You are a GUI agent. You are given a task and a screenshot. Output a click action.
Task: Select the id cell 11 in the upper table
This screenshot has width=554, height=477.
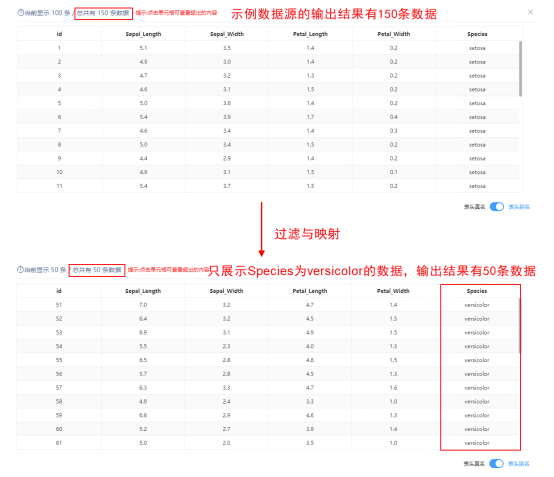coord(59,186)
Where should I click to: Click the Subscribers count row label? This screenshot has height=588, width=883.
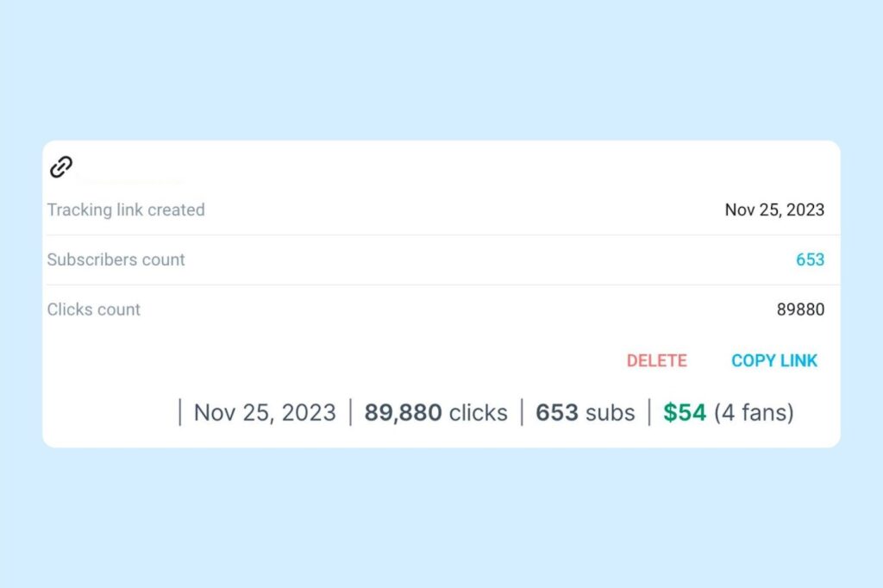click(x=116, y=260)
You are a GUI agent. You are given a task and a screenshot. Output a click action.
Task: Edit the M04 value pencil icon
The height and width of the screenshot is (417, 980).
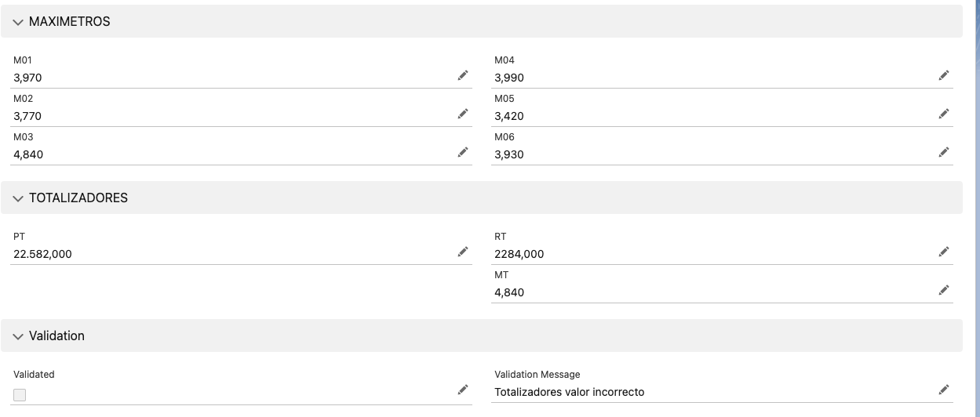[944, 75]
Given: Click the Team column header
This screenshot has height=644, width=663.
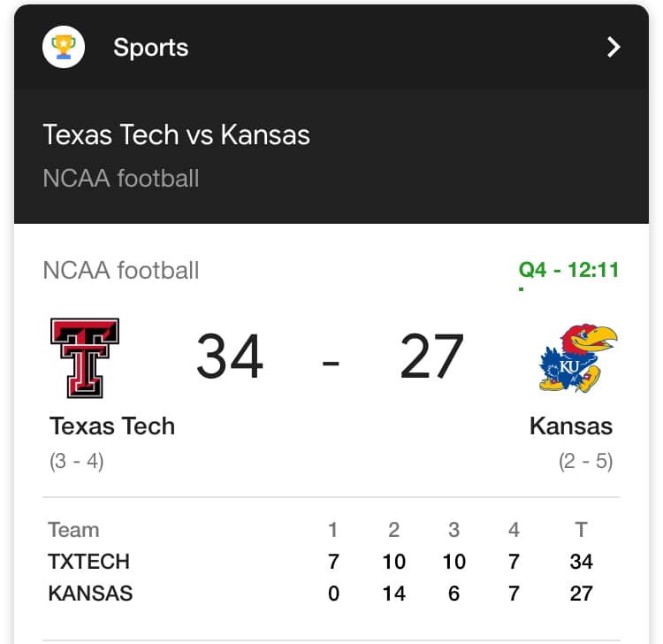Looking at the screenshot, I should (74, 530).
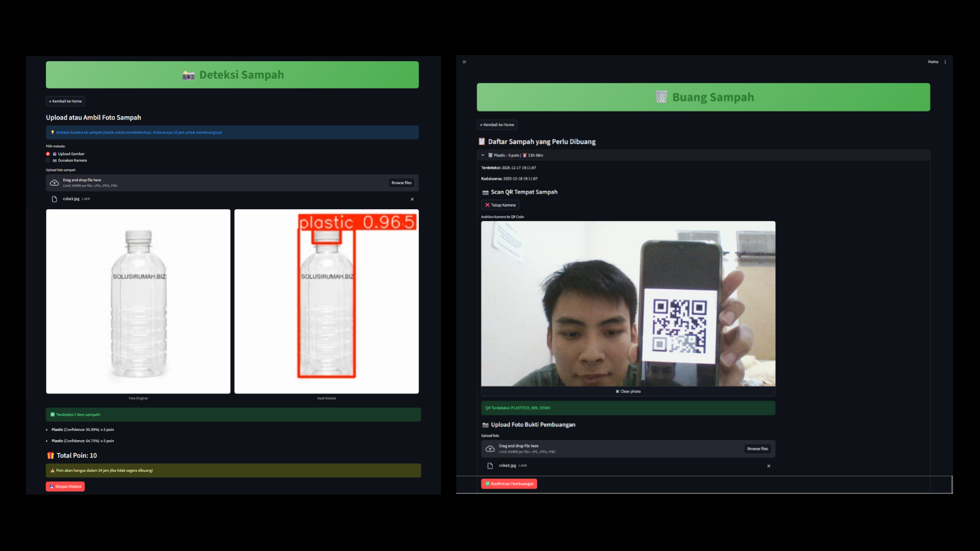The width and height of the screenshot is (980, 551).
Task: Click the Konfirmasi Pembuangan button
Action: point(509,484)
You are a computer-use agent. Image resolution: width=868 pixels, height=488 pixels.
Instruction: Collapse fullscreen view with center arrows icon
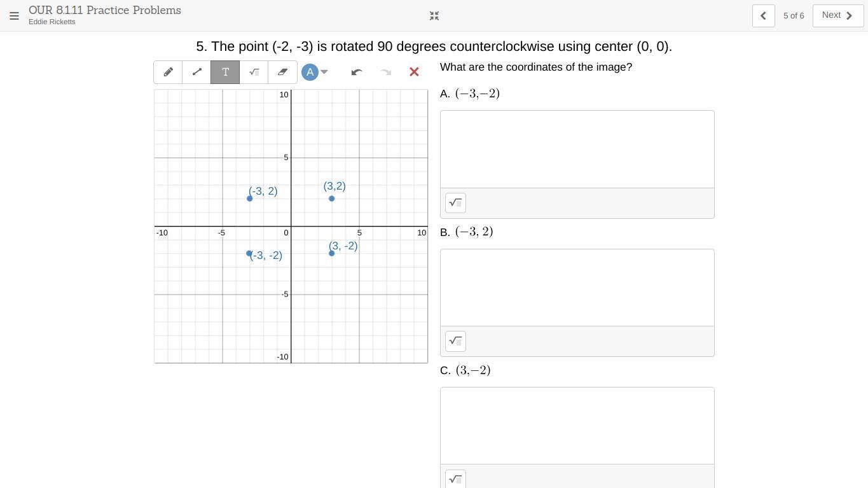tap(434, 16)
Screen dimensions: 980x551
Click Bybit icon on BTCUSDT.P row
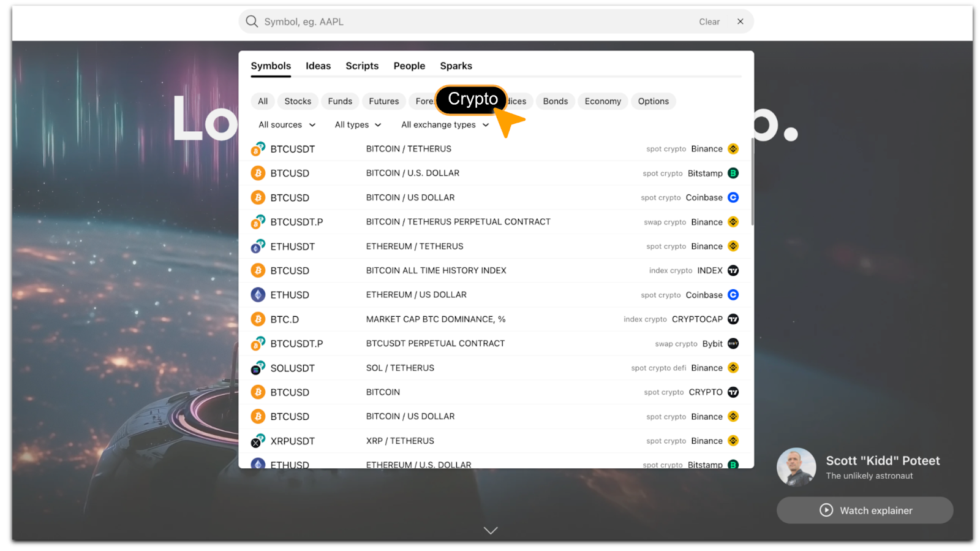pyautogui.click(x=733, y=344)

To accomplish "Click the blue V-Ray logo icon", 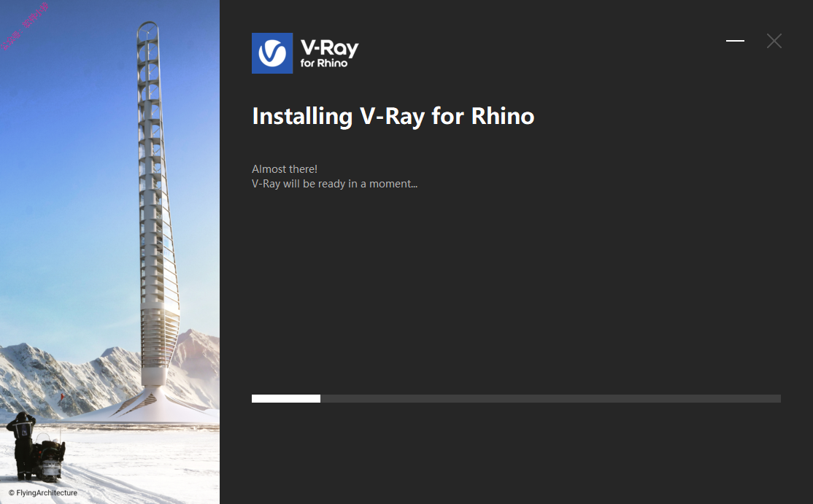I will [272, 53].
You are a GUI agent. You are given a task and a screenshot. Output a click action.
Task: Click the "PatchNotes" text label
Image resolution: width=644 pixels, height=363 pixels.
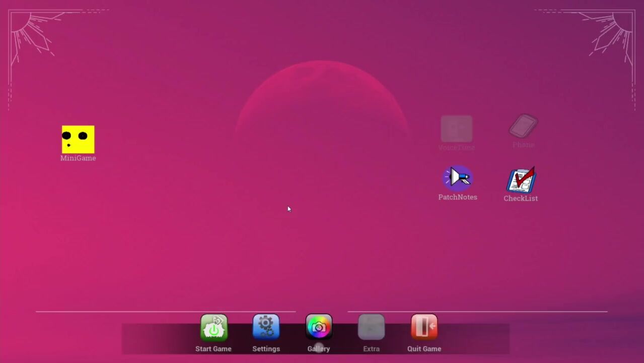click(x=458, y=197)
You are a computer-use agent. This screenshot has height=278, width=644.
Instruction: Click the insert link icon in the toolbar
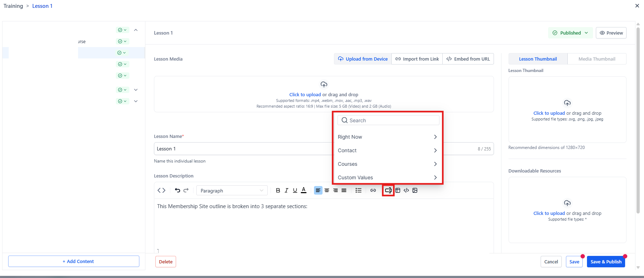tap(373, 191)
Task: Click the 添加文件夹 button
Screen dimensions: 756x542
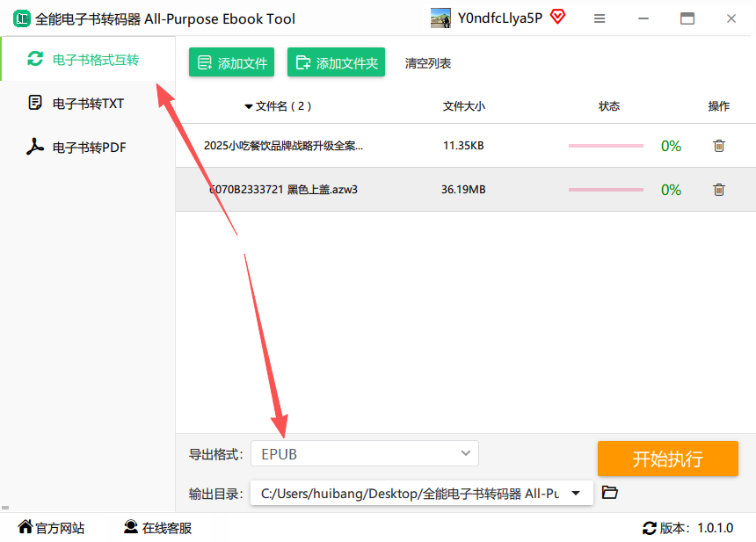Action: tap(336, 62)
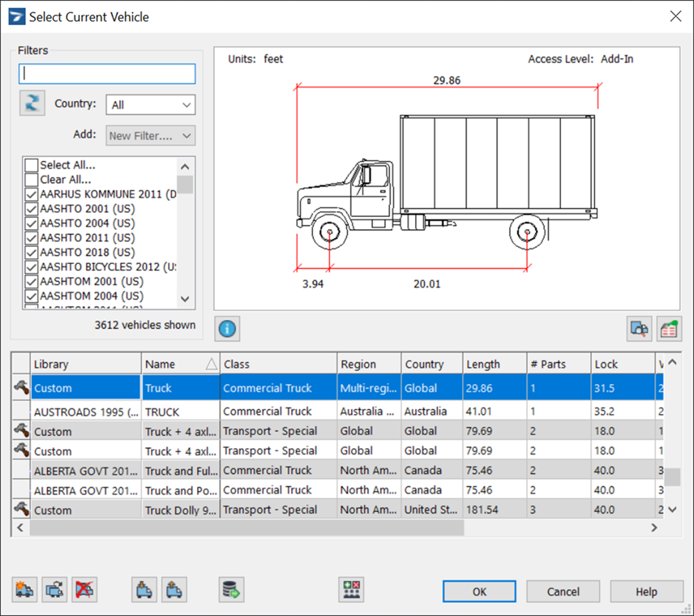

------------------------------------------------

**Task directions:** Leaving every picture aside, transcribe exactly the lines from the one that contains "Image resolution: width=644" through the final line of the listing above, inclusive.

**Finished exercise:**
Image resolution: width=644 pixels, height=363 pixels.
click(x=458, y=197)
You are a computer-use agent. This screenshot has height=278, width=644.
Instruction: Click the insert link icon in the toolbar
tap(373, 191)
Task: Click the 添加文件夹 button
Screen dimensions: 756x542
Action: tap(336, 62)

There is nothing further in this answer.